In the entries below, how many lines contain the string "Data"? Give the number by itself.

(Records from a collection)
------------------------------

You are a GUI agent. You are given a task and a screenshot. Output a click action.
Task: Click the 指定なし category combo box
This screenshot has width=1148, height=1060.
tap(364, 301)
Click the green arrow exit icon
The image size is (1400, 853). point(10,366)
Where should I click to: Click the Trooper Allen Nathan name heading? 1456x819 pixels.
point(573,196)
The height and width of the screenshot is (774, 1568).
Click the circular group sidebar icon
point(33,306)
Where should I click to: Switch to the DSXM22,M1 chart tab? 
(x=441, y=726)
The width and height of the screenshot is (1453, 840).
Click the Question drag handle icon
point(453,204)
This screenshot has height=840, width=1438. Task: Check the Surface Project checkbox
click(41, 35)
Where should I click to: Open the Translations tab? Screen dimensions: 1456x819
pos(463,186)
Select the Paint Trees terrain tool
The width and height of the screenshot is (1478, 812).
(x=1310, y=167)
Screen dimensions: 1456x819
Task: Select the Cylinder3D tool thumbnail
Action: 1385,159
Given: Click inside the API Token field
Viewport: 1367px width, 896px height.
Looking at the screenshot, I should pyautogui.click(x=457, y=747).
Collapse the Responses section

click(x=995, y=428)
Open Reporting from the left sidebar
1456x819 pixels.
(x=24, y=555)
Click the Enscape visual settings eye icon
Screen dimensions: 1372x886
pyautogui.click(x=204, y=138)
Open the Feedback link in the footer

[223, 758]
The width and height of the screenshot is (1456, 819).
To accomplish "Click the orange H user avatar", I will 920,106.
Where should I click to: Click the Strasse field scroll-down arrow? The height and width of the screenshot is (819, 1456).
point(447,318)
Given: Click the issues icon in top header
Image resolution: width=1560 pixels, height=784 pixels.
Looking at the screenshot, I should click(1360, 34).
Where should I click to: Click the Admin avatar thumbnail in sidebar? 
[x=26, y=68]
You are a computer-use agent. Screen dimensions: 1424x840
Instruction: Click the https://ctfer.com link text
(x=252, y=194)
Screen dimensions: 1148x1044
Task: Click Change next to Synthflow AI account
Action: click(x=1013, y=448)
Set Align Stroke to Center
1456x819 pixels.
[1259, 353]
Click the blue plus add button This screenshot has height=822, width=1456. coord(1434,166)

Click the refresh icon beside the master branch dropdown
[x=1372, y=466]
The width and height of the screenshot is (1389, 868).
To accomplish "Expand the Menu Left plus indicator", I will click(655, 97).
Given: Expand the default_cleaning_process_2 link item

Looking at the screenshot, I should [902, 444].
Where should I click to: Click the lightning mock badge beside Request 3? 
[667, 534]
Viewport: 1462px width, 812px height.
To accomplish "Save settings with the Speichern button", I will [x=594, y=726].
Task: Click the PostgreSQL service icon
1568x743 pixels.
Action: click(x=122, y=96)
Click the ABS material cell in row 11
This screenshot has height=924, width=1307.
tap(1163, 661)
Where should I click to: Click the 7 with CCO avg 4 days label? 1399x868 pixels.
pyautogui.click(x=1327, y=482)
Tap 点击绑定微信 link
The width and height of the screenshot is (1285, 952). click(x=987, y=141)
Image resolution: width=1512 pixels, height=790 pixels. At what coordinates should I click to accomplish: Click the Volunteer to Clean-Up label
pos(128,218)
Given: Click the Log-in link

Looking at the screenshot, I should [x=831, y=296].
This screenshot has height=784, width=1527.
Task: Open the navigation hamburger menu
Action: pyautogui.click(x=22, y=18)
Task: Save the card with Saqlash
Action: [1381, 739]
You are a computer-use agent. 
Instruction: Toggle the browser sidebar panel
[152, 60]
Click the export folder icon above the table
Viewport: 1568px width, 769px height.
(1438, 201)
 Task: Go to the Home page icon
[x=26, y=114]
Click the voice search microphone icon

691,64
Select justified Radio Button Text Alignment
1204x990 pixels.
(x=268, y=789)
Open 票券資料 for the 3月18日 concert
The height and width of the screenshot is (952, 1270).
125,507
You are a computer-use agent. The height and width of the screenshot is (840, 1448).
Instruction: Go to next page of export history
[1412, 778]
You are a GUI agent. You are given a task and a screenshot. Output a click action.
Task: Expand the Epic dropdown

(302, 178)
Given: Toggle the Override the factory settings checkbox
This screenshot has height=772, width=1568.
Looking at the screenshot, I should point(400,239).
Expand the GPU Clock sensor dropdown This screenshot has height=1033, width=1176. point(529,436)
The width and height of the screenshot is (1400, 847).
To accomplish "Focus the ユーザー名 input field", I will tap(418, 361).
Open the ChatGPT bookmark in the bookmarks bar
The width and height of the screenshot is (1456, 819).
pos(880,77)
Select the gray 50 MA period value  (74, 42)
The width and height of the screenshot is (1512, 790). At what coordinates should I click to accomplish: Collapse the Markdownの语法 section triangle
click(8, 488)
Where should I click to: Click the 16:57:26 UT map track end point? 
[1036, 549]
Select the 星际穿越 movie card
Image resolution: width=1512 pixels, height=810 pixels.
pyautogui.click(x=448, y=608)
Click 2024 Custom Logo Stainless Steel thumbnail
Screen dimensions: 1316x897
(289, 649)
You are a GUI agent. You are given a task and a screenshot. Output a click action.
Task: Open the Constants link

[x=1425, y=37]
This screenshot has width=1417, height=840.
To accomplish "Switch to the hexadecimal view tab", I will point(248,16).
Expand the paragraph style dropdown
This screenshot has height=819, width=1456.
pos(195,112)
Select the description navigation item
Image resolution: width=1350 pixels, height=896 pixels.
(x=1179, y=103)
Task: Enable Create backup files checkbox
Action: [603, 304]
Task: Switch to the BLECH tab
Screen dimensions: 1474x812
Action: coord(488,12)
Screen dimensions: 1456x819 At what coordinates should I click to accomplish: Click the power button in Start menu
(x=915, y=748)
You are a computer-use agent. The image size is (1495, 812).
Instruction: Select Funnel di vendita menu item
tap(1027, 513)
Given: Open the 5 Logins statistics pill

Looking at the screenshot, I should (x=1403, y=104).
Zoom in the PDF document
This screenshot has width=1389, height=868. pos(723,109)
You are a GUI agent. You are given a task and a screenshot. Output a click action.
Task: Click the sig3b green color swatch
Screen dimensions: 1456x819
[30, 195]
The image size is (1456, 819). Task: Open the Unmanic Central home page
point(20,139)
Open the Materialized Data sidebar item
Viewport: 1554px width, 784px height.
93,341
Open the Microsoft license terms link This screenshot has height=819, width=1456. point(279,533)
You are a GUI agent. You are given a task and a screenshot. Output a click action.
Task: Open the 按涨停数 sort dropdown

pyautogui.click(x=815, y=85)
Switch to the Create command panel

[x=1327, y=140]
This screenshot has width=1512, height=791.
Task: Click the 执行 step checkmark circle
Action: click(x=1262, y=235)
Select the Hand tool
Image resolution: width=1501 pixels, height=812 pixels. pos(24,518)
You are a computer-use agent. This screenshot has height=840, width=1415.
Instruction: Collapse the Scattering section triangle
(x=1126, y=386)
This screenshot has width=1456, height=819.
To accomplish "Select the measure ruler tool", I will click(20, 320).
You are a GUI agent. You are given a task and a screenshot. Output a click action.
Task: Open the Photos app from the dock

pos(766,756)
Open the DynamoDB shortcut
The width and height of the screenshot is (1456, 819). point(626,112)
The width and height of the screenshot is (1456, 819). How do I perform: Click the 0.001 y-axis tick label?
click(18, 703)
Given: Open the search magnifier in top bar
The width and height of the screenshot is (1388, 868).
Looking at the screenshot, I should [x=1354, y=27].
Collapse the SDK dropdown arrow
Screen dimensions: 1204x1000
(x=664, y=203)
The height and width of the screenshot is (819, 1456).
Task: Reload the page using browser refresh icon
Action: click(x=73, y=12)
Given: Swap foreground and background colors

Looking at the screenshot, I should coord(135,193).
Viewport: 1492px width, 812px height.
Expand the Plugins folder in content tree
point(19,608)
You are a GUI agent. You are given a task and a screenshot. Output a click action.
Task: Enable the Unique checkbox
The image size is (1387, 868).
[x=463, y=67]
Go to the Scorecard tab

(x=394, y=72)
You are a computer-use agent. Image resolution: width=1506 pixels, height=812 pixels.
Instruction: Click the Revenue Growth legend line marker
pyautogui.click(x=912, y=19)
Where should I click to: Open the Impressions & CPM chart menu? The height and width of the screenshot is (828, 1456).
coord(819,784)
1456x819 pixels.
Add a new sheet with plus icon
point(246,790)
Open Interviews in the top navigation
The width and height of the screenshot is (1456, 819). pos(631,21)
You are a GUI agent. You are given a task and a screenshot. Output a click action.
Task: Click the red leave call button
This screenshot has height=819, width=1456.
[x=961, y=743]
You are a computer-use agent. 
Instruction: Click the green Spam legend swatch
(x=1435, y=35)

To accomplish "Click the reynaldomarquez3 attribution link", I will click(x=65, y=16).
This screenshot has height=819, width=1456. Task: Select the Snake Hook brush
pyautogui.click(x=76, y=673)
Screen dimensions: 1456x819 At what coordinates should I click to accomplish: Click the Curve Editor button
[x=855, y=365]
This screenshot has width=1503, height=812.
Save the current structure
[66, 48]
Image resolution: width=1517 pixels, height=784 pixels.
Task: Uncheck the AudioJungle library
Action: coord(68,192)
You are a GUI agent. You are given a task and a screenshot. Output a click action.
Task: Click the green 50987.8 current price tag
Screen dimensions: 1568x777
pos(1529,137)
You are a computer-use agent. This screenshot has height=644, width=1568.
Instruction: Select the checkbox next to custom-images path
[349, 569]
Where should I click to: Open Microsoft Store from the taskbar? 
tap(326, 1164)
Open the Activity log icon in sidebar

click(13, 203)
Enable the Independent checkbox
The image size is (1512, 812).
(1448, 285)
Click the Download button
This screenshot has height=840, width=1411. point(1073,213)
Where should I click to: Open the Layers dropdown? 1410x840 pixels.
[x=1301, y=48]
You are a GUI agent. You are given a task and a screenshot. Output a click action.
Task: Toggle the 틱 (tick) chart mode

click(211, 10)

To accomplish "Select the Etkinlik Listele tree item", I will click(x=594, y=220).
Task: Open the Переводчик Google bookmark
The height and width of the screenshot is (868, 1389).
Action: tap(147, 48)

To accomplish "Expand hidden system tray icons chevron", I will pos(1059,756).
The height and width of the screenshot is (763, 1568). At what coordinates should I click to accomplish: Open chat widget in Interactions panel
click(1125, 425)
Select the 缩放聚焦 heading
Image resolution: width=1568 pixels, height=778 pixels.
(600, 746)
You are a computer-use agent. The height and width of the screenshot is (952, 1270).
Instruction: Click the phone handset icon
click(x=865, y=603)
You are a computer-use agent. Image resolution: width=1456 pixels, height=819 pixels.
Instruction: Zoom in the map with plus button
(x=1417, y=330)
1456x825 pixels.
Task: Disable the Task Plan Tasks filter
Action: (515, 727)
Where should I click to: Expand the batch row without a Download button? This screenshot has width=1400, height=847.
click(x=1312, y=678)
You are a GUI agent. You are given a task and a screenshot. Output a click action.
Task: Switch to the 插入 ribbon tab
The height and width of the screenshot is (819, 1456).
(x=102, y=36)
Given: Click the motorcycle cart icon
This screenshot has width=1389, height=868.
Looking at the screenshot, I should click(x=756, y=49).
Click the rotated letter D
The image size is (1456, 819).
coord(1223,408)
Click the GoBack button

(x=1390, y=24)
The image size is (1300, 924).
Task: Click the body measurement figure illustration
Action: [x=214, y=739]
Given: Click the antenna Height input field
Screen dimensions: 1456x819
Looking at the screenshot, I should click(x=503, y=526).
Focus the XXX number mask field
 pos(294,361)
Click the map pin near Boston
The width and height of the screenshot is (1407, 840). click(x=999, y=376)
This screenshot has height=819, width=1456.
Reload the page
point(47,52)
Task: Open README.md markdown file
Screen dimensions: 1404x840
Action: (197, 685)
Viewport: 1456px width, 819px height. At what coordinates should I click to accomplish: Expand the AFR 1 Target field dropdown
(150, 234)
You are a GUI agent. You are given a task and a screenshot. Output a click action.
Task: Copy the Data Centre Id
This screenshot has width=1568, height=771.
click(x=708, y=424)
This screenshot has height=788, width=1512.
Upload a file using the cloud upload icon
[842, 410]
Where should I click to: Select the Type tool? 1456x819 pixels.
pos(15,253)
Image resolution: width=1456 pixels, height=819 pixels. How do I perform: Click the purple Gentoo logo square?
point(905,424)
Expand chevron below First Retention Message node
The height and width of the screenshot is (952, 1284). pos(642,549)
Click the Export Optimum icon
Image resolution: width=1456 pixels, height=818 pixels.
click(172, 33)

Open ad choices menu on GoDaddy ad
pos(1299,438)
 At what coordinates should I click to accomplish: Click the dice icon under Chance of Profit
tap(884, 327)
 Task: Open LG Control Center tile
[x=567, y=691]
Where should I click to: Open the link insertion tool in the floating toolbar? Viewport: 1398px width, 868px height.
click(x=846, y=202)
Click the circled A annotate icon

------------------------------

#### [Answer to this task]
2